New research chair will be BC’s eye in the sky

Rivard. PHOTO: UVic Photo Services

By Valerie Shore

University of Victoria geologist Dr. Benoit Rivard and his team will be keeping a very close watch on BC’s natural resources in the coming years.

As the new BC Leadership Chair in Hyperspectral Remote Sensing, Rivard is investigating new ways to use advanced remote sensing techniques to protect and manage the province’s natural resources. The chair was announced last month and is the first in its field in Canada.

The $4.5-million chair is funded by a $2.25-million investment from the province’s Leading Edge Endowment Fund (LEEF) and matching funds from UVic and the University of Victoria Foundation.

Rivard is former director of the Centre for Earth Observation Science at the University of Alberta and a leader in interpreting hyperspectral data. The chair is based in UVic’s Department of Geography.

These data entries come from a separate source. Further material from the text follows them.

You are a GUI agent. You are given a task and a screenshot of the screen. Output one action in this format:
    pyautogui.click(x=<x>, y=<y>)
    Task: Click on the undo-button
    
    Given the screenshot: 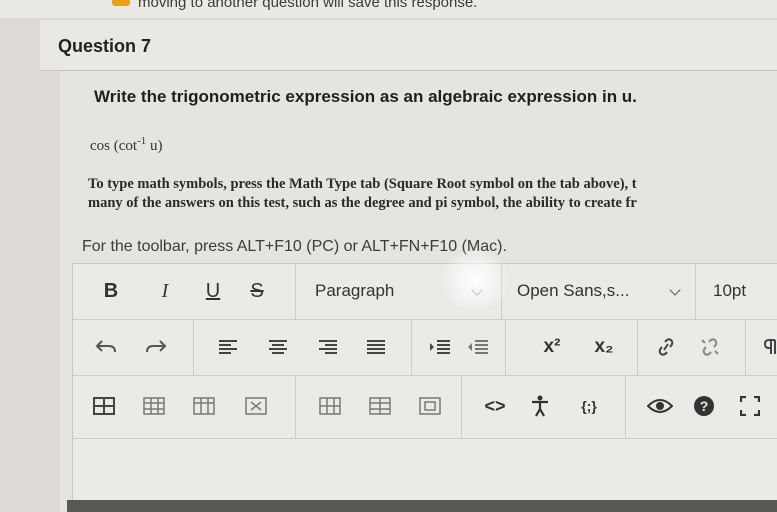 What is the action you would take?
    pyautogui.click(x=106, y=347)
    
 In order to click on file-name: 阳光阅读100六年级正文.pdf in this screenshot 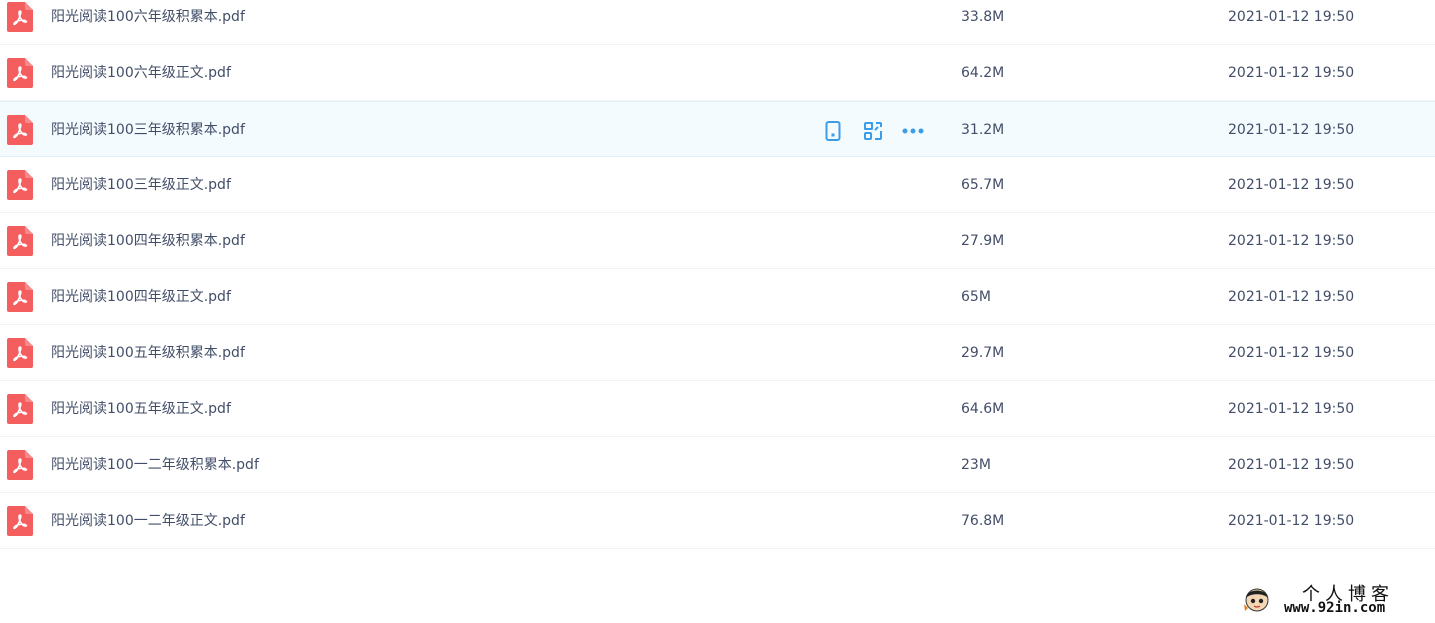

“Dr. Rivard’s appointment builds on our already considerable strengths in hyperspectral remote sensing,“ says UVic president David Turpin. “Thanks to the Leading Edge Endowment Fund and the generosity of matching donors, this program will be a focal point for research on the application of hyperspectral imaging technology to BC’s natural resource challenges and opportunities.”

Remote sensing is the science of obtaining information on an object, area or phenomenon from a distance, typically by using aircraft, satellites, buoys or ships.

Hyperspectral imaging collects and measures the visible light reflected from surface features such as rocks, trees and water, as well as the non-visible energy they emit. It provides much more detailed imagery than conventional remote sensing systems.

UVic scientists use ground-based, airborne and satellite-based hyperspectral imaging systems to study the condition of targets such as water surfaces or vegetation canopies. This information is used for various applications, including mapping the health of coastal environments, determining the risk factor for forest fires and the extent of pine beetle infestation.

UVic is the only academic institution in Canada to have an airborne hyperspectral scanner, flown in partnership with Terra Remote Sensing in Sidney, BC. The scanner is being combined with other sensors—thermal scanners, digital cameras and a LiDAR scanning laser system—to address issues in resource exploration and management, and environmental monitoring. The platform is unique in Canada.

Rivard will work with government, industry and other university researchers to develop new hyperspectral techniques for resource exploration and environmental monitoring. He’ll also develop methods to find early signs of pests such as the mountain pine beetle.

“Once the trees show signs visible to our eyes, the beetles have already moved on,” he explains. “To take action, we need to detect an infestation while the trees are still green. This is one of many resource management areas where hyperspectral imaging has great potential.”

Rivard is also working on new hyperspectral methods for detecting a range of minerals and rock types and for estimating their abundance and distribution in a wide range of geological environments, including the Canadian North. This work has the potential to reduce field exploration costs for resource industries.

Under the LEEF program, the provincial government is establishing 20 leadership chairs to attract top researchers to BC and keep them here. This is UVic’s second LEEF chair. The first, in marine ecosystems and global change (held by Dr. Kim Juniper), was awarded in 2006.